Welche Empfehlung oder welchen Tipp möchtet ihr anderen Gründern und Gründungsinteressierten mit auf den Weg geben?
Generell bin ich der Meinung, dass man Ideen schnell zu einem Punkt bringen sollte, an dem man wirklich beurteilen kann, ob sie gut sind oder nicht. Das rate ich wirklich jedem. Sei es eine Website, eine App oder irgendwas in der Art, einfach schnell etwas bauen, worunter sich die Leute etwas vorstellen können. Erst dann kann man wirklich rational entschieden, ob man da jetzt viel Geld und Zeit investiert. Und generell: Man sollte immer etwas machen, das einen interessiert, wo man dahinter steht. Wenn du pitchst und Leute überzeugst, musst du immer deine Story erzählen und das ist bei uns auch sehr authentisch, weil wir ein echtes Problem selbst gelöst haben.

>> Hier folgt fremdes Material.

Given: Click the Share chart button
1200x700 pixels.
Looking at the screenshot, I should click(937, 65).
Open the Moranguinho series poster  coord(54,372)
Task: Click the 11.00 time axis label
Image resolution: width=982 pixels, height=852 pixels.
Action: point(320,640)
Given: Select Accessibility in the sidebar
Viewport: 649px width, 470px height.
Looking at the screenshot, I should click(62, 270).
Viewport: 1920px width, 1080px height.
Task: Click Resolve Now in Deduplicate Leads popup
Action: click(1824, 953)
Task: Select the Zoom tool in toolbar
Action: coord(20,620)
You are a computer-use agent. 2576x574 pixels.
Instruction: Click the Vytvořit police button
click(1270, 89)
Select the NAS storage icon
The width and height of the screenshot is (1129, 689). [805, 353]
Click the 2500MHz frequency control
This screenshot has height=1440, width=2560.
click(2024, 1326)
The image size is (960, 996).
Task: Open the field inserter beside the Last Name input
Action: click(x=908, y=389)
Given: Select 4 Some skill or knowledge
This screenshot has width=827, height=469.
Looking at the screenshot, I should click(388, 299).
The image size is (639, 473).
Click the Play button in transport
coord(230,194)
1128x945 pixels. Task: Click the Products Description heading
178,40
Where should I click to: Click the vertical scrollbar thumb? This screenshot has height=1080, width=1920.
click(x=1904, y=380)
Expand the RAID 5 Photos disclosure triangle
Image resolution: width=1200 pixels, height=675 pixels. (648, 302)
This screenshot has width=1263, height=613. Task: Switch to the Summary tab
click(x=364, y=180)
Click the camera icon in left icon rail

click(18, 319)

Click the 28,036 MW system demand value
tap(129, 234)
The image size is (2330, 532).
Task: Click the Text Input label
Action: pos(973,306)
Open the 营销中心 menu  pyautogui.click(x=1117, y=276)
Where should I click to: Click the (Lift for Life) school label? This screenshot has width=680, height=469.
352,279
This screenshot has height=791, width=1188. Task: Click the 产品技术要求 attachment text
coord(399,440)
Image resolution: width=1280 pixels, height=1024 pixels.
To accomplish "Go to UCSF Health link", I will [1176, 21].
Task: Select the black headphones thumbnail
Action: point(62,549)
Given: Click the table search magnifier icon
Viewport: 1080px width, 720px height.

Wenn du etwas gerne machst, dann sehen dir das die Leute an. Wenn du auch gleichzeitig der Kunde deiner Lösung bist und weißt, wie das Ganze aussehen muss, dann erhöht das die Glaubwürdigkeit enorm. Und letztlich: Wir haben schon viele Wettbewerbe gewonnen, aber ich glaube, es liegt nicht daran, dass wir das beste Produkt der Welt haben, sondern, dass man Leuten Geschichten erzählt. Wenn du deine Idee auf den Punkt bringen kannst und innerhalb von einem oder zwei Sätzen einfach sagen kannst, was du machst, dann ist es einfach richtig gut. Wir haben uns teilweise in Wettbewerben gegen andere durchgesetzt, deren Produkte viel komplexer waren und vielleicht einen größeren Markt adressieren, aber wenn du eine einfache Idee konsequent und fokussiert umsetzen kannst, dann ist das das, was den Unterschied macht. Und das kann jeder machen.